Ein Geschäft weiter sahen wir mehrere Taschen im Schaufenster. „Ach du je, schau dir das mal an.“ Das waren wirklich ausgesprochen seltene Modelle. Eine sah aus wie ein Igel. Eine wie eine Uhr. Die sogar noch tickte. Und ein paar weitere Exemplare in der Richtung - schien ein Steampunkladen zu sein.
„Die Tasche muss ich haben“ Sandra starrte den Igel an. Ich hielt den für das hässlichste Teil im ganzen Laden. Sah aus, als ob jemand aus einen dieser pflanzenfressenden Dinosaurier eine Handtasche gemacht und die als Igel verkleidet hätte.
„Das wäre auf jeden Fall ein Blickfang.“ Zweifelnd musterte ich das Modell. Wie sage ich ihr am besten, dass diese eher die Blicke auf negative Art einfing?
„Die kaufe ich!“ Und leider konnte ich sie nicht davon abhalten. Und meine inoffiziellen Modeberater waren im letzten Laden stecken geblieben. Ich hatte gesehen, wie sie das Glas mit Bonbons beäugt hatten.

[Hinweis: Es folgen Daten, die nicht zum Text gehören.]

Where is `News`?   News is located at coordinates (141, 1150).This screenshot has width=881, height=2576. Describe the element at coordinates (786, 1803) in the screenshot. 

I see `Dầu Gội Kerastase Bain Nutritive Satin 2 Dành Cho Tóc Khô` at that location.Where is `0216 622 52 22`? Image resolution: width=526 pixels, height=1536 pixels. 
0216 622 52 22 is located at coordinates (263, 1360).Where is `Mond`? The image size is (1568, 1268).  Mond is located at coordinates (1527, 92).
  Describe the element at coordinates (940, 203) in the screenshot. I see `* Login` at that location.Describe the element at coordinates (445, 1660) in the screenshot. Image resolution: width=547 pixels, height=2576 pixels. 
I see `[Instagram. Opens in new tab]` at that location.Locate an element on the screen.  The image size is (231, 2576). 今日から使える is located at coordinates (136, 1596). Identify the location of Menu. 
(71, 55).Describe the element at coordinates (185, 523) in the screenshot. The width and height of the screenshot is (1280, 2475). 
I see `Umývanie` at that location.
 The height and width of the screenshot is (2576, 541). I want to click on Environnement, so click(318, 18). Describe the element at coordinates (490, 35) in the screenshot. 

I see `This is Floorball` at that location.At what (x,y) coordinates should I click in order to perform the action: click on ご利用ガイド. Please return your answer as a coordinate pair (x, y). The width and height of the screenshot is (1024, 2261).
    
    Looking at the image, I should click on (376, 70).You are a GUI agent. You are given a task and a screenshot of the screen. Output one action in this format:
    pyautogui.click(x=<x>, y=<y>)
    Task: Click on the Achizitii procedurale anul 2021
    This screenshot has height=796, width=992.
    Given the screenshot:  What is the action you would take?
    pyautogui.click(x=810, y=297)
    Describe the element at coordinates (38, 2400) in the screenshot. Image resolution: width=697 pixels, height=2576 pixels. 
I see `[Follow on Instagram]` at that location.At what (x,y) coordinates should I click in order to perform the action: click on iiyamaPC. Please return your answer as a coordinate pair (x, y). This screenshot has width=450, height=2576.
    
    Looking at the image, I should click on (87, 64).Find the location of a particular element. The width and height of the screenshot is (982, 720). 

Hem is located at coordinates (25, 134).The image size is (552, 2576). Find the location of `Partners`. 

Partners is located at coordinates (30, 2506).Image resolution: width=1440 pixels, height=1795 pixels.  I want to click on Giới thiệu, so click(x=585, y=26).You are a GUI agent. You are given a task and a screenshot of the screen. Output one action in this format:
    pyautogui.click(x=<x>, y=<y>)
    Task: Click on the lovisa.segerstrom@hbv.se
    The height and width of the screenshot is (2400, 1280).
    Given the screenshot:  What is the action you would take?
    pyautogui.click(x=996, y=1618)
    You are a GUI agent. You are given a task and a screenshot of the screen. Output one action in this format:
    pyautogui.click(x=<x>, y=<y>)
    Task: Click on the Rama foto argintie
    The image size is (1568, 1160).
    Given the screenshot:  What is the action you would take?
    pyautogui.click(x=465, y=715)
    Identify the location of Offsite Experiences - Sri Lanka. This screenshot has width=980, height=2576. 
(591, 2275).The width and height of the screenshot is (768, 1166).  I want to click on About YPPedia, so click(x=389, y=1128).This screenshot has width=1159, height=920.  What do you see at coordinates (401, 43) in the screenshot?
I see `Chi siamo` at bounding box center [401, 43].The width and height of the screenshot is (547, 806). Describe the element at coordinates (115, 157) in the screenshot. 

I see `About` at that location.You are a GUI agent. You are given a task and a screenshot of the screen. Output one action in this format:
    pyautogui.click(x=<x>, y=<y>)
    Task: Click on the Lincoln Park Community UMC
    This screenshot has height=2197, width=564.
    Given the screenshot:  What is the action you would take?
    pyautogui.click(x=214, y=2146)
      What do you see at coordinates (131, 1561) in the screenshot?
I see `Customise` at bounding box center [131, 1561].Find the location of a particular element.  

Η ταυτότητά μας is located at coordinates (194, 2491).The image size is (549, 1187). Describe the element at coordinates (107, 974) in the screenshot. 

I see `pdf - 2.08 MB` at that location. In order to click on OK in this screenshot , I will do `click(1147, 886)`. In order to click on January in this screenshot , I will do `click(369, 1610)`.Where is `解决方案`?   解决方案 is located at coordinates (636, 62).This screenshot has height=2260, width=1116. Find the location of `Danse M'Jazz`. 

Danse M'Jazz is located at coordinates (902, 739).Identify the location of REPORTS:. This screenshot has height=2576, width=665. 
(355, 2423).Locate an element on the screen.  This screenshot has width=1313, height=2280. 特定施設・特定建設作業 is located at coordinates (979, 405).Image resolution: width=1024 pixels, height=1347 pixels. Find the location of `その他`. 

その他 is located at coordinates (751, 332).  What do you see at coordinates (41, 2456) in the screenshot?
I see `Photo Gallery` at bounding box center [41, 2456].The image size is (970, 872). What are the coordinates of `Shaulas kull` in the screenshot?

Wir hatten auf unterschiedlichen Parkplätzen geparkt, also trennten wir uns, nachdem wir auf der Ebene mit Zugang zu den Parkhäusern waren. Sandra deutete eine Umarmung an. Mit 1.5 m professionellen Abstand natürlich. Die Igeltasche hing stolz an ihren Arm. „War so richtig schön mit dir. Sollten wir öfters machen.“ Sie deute eine weitere Corona-Umarmung an.
„Find ich auch.“ Lächelnd sah ich zu, wie sie in den Aufzug stieg.
Dann stampfte ich zurück zum Klamottenladen.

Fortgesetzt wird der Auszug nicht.